[Start of section]

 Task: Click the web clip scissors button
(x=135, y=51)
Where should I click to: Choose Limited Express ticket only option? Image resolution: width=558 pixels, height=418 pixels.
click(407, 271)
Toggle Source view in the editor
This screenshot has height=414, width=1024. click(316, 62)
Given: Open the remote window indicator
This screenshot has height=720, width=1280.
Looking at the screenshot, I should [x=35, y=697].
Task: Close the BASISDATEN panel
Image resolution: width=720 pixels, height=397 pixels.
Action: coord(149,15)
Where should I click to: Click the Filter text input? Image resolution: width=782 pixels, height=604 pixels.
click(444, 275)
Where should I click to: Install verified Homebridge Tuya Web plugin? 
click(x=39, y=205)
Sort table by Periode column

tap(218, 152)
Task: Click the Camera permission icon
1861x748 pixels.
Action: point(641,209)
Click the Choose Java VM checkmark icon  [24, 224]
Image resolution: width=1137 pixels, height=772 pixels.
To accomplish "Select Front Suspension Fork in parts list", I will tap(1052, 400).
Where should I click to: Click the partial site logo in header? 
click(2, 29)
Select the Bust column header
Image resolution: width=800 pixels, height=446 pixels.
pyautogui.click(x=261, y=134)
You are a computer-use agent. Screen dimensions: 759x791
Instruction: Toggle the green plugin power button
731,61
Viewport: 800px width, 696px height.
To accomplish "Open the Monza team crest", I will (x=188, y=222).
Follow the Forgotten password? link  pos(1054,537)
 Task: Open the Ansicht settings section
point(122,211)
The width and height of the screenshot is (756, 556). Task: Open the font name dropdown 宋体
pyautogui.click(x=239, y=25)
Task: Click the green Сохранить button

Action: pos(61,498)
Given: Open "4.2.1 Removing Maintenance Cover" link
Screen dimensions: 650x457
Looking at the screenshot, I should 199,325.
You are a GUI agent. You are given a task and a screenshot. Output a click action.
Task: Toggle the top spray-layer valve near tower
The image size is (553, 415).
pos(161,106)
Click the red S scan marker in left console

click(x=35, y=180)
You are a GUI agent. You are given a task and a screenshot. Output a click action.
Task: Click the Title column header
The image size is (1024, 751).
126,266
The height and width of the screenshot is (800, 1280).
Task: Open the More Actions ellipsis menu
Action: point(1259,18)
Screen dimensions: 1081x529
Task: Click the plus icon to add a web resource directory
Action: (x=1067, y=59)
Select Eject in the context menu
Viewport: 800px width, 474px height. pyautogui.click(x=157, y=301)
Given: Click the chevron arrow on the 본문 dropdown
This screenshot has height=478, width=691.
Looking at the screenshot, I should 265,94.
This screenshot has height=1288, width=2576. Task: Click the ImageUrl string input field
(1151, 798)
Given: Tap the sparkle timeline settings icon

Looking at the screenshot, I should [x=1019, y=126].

[End of section]

WORK INSTRUCTIONS | Which lines of the material contain "will"? List them.

TASK RESULT |
To accomplish "Select Front Suspension Fork in parts list", I will tap(1052, 400).
To accomplish "Open the Monza team crest", I will (x=188, y=222).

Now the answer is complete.